(Data for locating text and elements)

══════════════════════════════

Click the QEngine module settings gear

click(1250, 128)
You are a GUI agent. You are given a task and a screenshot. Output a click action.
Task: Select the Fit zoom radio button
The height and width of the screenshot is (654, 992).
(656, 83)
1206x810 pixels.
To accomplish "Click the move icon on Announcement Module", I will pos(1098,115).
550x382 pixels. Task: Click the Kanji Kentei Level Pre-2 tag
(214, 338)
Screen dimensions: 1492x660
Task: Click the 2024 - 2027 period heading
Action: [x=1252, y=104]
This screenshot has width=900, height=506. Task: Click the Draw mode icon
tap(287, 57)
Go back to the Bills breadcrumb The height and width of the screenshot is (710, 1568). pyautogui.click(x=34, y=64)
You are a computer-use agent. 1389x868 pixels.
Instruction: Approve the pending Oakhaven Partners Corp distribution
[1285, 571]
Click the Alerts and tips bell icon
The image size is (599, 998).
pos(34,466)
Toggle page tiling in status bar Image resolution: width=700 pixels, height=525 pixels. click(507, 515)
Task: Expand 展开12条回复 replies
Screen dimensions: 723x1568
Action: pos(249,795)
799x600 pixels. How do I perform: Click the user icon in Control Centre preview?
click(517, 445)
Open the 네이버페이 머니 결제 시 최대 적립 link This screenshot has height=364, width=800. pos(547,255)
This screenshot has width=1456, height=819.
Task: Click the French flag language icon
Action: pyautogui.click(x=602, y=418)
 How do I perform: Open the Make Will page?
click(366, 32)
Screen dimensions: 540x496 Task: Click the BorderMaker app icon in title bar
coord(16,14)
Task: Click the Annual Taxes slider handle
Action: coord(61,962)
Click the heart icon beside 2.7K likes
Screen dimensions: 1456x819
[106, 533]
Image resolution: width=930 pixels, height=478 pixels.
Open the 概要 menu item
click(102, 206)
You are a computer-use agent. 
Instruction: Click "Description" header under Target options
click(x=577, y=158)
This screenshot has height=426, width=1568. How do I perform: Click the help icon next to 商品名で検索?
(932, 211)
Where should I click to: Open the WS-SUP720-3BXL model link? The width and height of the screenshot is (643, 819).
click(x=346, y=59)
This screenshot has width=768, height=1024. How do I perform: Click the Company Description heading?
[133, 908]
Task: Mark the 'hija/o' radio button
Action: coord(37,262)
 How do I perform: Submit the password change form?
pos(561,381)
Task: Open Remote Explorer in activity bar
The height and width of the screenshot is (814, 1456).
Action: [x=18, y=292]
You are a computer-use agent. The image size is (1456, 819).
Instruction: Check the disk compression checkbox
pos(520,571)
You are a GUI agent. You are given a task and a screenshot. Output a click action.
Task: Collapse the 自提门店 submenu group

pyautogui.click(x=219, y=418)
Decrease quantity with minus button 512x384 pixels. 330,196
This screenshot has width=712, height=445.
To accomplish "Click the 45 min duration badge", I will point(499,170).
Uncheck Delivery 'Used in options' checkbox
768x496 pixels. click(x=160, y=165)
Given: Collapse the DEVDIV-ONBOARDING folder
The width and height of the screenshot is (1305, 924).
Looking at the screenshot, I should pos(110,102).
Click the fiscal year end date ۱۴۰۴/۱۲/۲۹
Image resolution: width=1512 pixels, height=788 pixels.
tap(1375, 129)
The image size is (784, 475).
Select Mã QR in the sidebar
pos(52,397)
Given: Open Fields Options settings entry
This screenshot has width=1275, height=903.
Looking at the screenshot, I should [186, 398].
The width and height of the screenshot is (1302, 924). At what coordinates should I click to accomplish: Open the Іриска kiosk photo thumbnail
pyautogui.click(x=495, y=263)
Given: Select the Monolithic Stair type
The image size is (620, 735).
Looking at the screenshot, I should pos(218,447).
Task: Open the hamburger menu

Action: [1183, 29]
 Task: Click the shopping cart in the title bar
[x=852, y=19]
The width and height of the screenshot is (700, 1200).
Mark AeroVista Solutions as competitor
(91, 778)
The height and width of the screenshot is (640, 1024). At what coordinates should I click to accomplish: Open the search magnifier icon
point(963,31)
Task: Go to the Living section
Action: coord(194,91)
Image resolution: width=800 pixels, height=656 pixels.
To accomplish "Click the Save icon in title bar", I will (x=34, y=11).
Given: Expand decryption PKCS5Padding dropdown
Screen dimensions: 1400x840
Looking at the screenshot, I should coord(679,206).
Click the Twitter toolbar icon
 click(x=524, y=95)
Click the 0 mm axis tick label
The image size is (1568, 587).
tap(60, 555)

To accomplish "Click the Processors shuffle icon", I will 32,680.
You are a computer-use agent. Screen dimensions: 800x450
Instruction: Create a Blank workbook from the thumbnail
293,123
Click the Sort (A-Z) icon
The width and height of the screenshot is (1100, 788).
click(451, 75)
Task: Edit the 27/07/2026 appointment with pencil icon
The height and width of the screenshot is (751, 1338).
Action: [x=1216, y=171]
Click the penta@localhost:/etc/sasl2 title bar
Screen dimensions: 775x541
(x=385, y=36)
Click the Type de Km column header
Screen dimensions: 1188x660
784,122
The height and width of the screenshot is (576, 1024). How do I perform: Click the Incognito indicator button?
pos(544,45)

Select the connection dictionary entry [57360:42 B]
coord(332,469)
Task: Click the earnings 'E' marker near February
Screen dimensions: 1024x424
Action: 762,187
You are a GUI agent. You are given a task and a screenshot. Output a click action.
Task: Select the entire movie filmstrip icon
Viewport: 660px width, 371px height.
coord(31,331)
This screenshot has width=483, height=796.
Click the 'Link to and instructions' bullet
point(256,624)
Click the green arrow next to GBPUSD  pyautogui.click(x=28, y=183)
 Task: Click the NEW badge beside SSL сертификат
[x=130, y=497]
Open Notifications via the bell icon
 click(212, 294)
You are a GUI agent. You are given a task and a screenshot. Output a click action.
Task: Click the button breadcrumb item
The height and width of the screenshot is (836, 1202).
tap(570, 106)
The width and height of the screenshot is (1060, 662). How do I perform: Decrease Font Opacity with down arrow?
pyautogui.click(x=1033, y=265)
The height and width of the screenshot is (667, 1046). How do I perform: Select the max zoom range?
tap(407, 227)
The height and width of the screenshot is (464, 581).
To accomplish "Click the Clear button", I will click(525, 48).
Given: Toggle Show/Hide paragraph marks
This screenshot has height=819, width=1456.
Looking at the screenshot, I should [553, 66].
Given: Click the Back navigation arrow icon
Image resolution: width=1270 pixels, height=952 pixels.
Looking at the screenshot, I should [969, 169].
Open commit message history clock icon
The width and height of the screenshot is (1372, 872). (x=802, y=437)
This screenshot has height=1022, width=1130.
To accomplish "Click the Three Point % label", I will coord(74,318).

══════════════════════════════

REQUIREMENTS: From the data above, pull out every line that contains the word "beside" and copy each one.

FULL SOLUTION:
Click the heart icon beside 2.7K likes
 Task: Click the NEW badge beside SSL сертификат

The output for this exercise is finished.